Deixar-se atrair pelo poder, a grandeza e a visibilidade é tragicamente
humano, resultando uma grande tentação que procura insinuar-se por todo o
lado. Ao passo que é requintadamente divino dar-se aos outros,
eliminando as distâncias, permanecendo na pequenez e habitando
concretamente a quotidianidade.
Por conseguinte, Deus salva-nos fazendo-Se pequeno, vizinho e concreto. Antes de mais nada, Deus faz-Se pequeno. O Senhor, «manso e humilde de coração» (Mt 11, 29), prefere os pequeninos, a quem é revelado o Reino de Deus (cf. Mt 11, 25); são grandes a seus olhos e, sobre eles, pousa o seu olhar (cf. Is 66, 2). Prefere-os, porque se opõem àquele «estilo de vida orgulhoso» que vem do mundo (cf. 1 Jo
2, 16). Os pequenos falam a mesma língua d’Ele: o amor humilde que os
torna livres. Por isso, Jesus chama pessoas simples e disponíveis para
serem seus porta-vozes, e confia-lhes a revelação do seu nome e os
segredos do seu Coração. Pensemos em tantos filhos e filhas do vosso
povo: nos mártires, que fizeram resplandecer a força desarmada do
Evangelho; nas pessoas simples, e todavia extraordinárias, que souberam
testemunhar o amor do Senhor no meio de grandes provações; nos arautos
mansos e fortes da Misericórdia, como São João Paulo II e Santa Faustina.
Através destes «canais» do seu amor, o Senhor fez chegar dons
inestimáveis a toda a Igreja e à humanidade inteira. E é significativo
que este aniversário do Baptismo do vosso povo tenha coincidido
precisamente com o Jubileu da Misericórdia.
Além disso, Deus é vizinho, o seu Reino está próximo (cf. Mc
1, 15): o Senhor não quer ser temido como um soberano poderoso e
distante, não quer permanecer num trono celeste ou nos livros da
história, mas gosta de mergulhar nas nossas vicissitudes de cada dia,
para caminhar connosco. Ao pensarmos no dom dum milénio abundante de fé,
é bom antes de tudo dar graças a Deus, que caminhou com o vosso povo,
tomando-o pela mão – como faz um papá com o seu menino –, e
acompanhando-o em tantas situações. Isto mesmo é o que nós, também
enquanto Igreja, sempre somos chamados a fazer: ouvir, envolver-se e
tornar-se vizinho, partilhando as alegrias e as canseiras das pessoas,
de modo que o Evangelho se comunique da forma mais coerente e frutuosa,
ou seja, por irradiação positiva, através da transparência da vida.
Por fim, Deus é concreto. Das leituras de hoje sobressai que tudo, na acção de Deus, é concreto: a Sabedoria divina age «como arquitecto» e «brinca» (cf. Prv 8, 30), o Verbo faz-Se carne, nasce duma mãe, nasce sob o domínio da Lei (cf. Gal
4, 4), tem amigos e participa numa festa: o Eterno comunica-Se
transcorrendo o tempo com pessoas e em situações concretas. Também a
vossa história, permeada de Evangelho, Cruz e fidelidade à Igreja,
regista o contágio positivo duma fé genuína, transmitida de família para
família, de pai para filho e, sobretudo, pelas mães e as avós, a quem
muito devemos agradecer. De modo particular, pudestes palpar a ternura
concreta e providente da Mãe de todos, que vim aqui venerar como
peregrino e que saudamos, no Salmo, como «a honra do nosso povo» (Jdt 15, 9).

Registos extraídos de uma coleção
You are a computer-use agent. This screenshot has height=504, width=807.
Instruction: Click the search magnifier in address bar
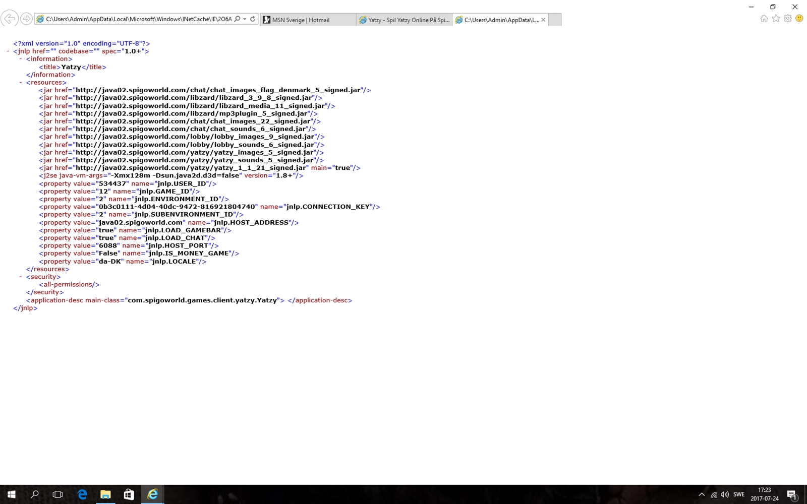point(237,19)
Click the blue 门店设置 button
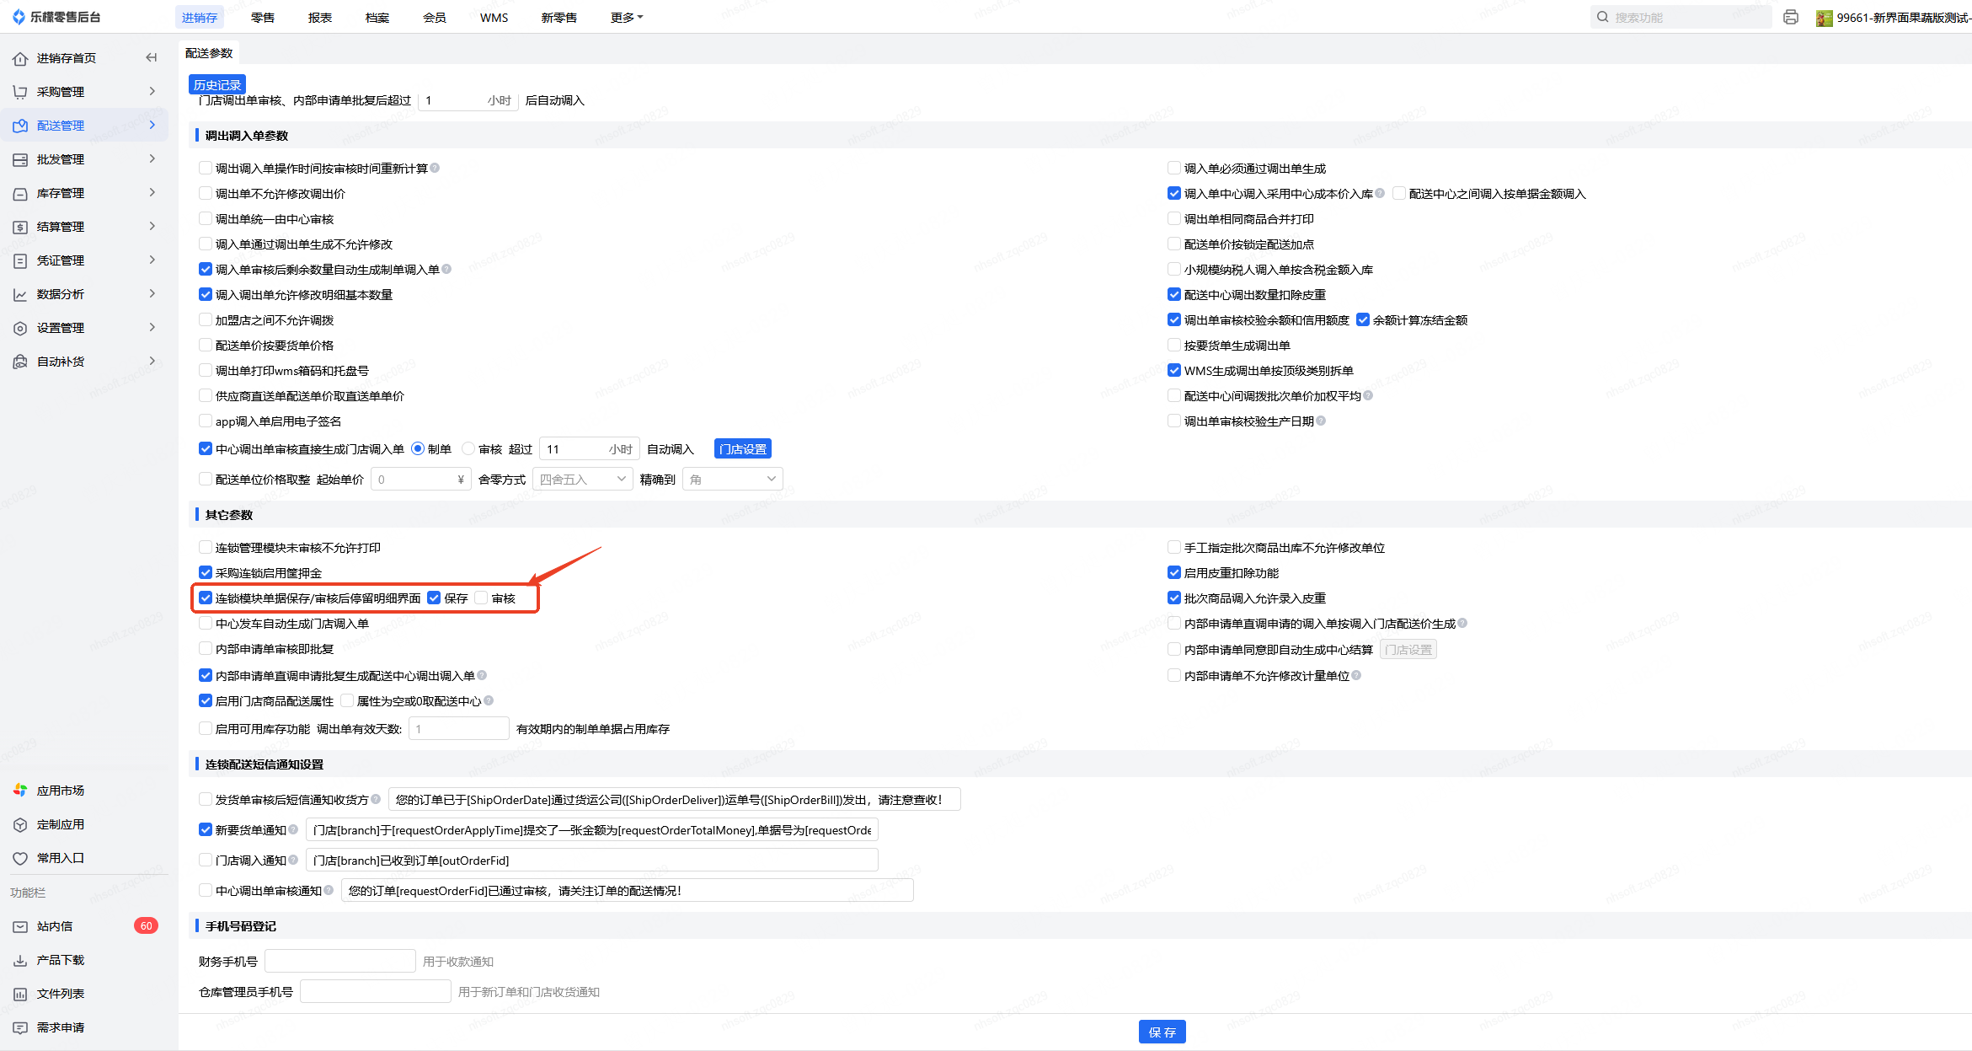 [x=742, y=448]
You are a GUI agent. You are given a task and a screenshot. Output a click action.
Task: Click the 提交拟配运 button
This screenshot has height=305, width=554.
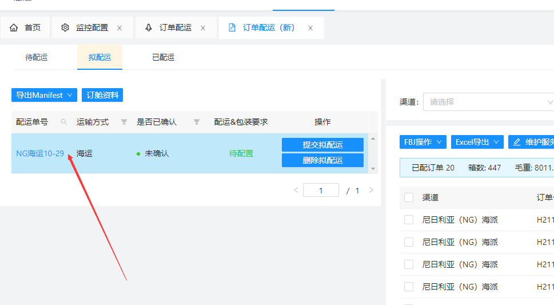[x=322, y=145]

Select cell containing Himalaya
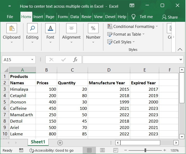[x=22, y=89]
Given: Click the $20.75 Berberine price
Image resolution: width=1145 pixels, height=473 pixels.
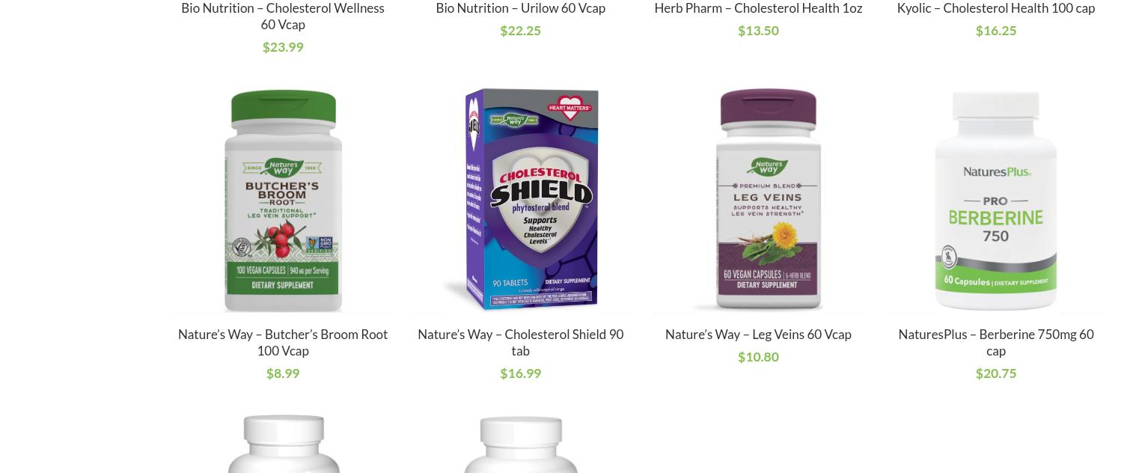Looking at the screenshot, I should 996,373.
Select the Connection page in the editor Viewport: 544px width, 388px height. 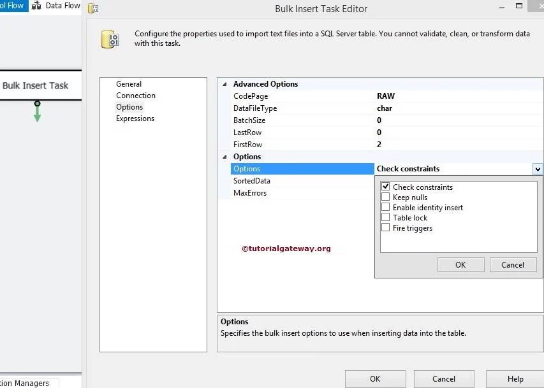point(135,95)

> _Descrição do exercício_
Troque "milénio" por "século" e, por favor, reescreva o trecho fornecido desde "Além disso, Deus" até "transparência da vida.", inclusive. Os registos não são necessários.

> _Resposta escrita_
Além disso, Deus é vizinho, o seu Reino está próximo (cf. Mc
1, 15): o Senhor não quer ser temido como um soberano poderoso e
distante, não quer permanecer num trono celeste ou nos livros da
história, mas gosta de mergulhar nas nossas vicissitudes de cada dia,
para caminhar connosco. Ao pensarmos no dom dum século abundante de fé,
é bom antes de tudo dar graças a Deus, que caminhou com o vosso povo,
tomando-o pela mão – como faz um papá com o seu menino –, e
acompanhando-o em tantas situações. Isto mesmo é o que nós, também
enquanto Igreja, sempre somos chamados a fazer: ouvir, envolver-se e
tornar-se vizinho, partilhando as alegrias e as canseiras das pessoas,
de modo que o Evangelho se comunique da forma mais coerente e frutuosa,
ou seja, por irradiação positiva, através da transparência da vida.